Running Big Data Application using Apache Spark

Apache Spark is a large-scale data processing engine that performs in-memory computing. Spark offers bindings in Java, Scala, Python and R for building parallel applications. high-level APIs in Java, Scala, Python and R, and an optimized engine that supports general execution graphs. It also supports a rich set of higher-level tools including Spark SQL for SQL and structured data processing, MLlib for machine learning, GraphX for graph processing, and Spark Streaming.

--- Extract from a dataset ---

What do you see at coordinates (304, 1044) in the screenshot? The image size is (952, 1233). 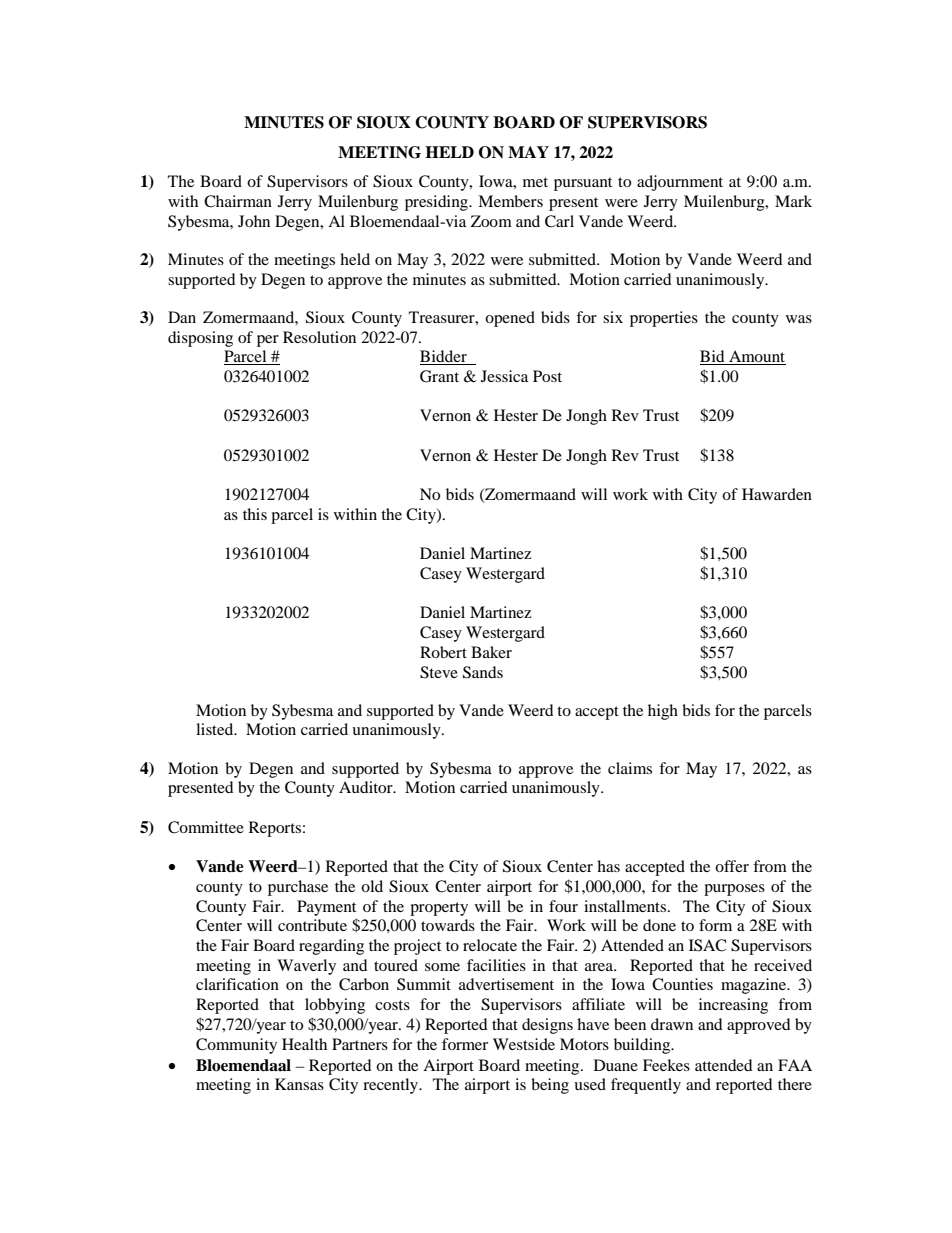 I see `Health` at bounding box center [304, 1044].
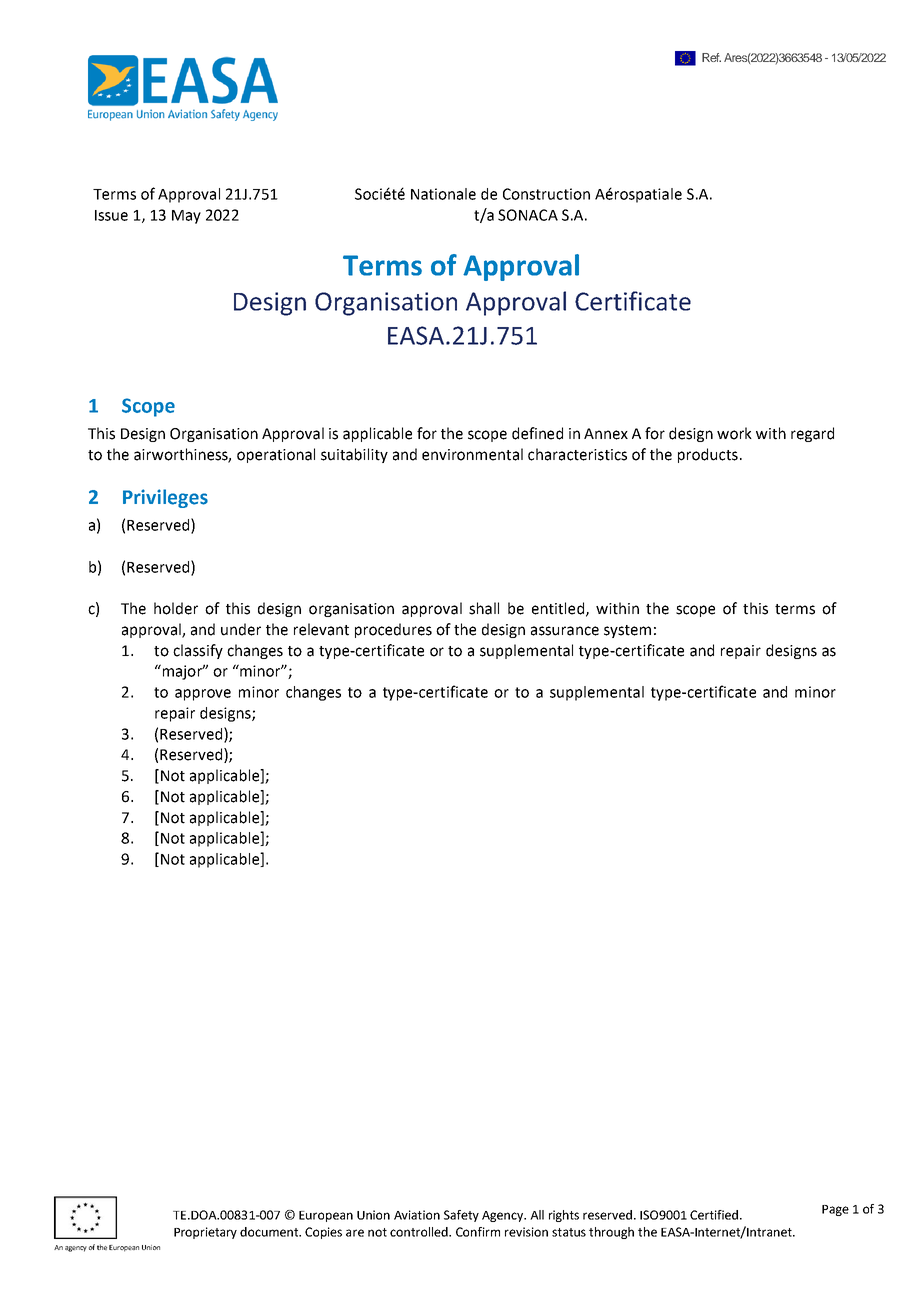  What do you see at coordinates (537, 433) in the page?
I see `defined` at bounding box center [537, 433].
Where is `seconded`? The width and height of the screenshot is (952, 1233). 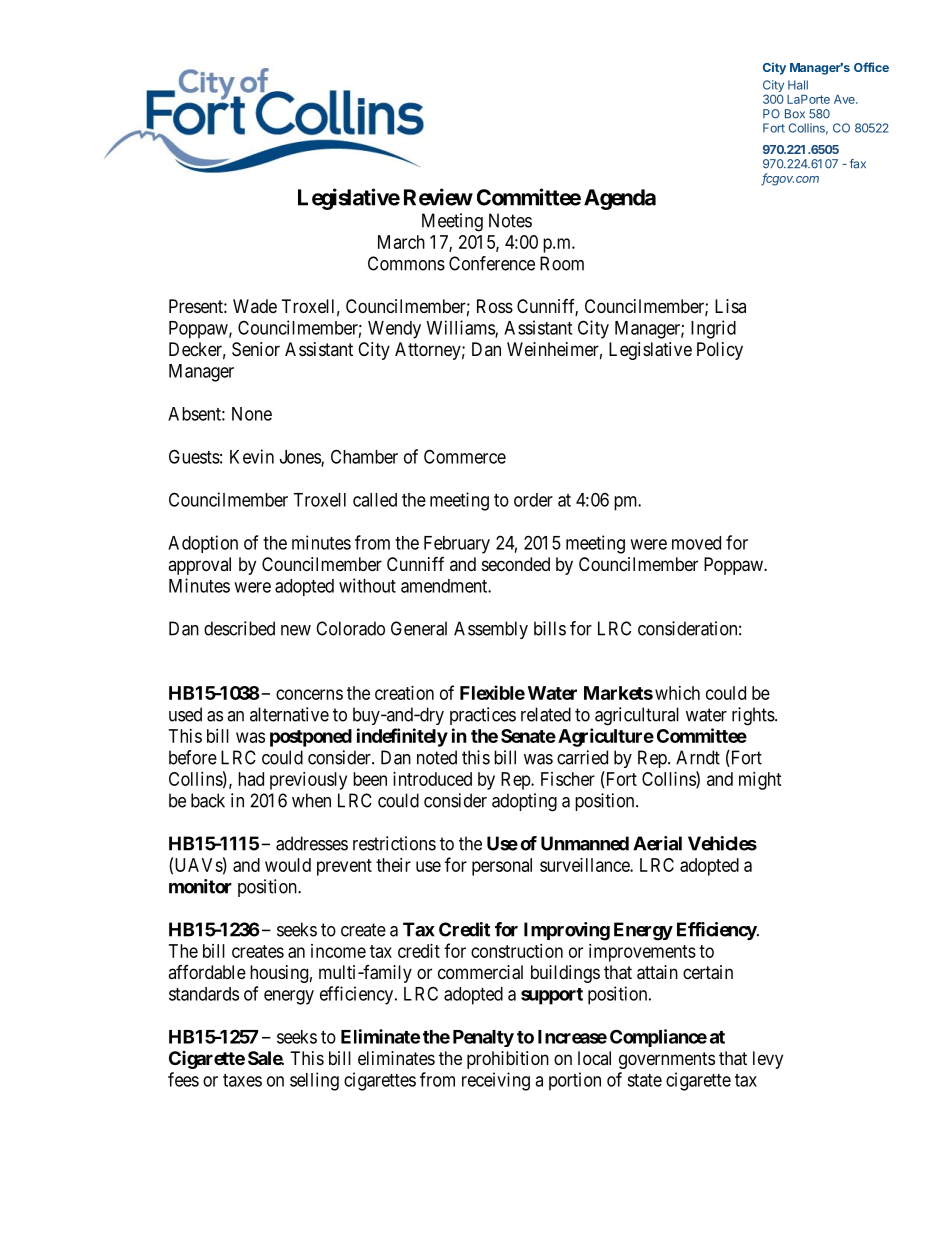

In this tutorial, we are going to build Apache Spark using EasyBuild and perform some basic checks. You are free then to follow any online tutorial to apply the Spark framework over any relevant application for your domain.

IMPORTANT: Ensure you have completed successfully all precedent hands-on, in particular the one on Hadoop.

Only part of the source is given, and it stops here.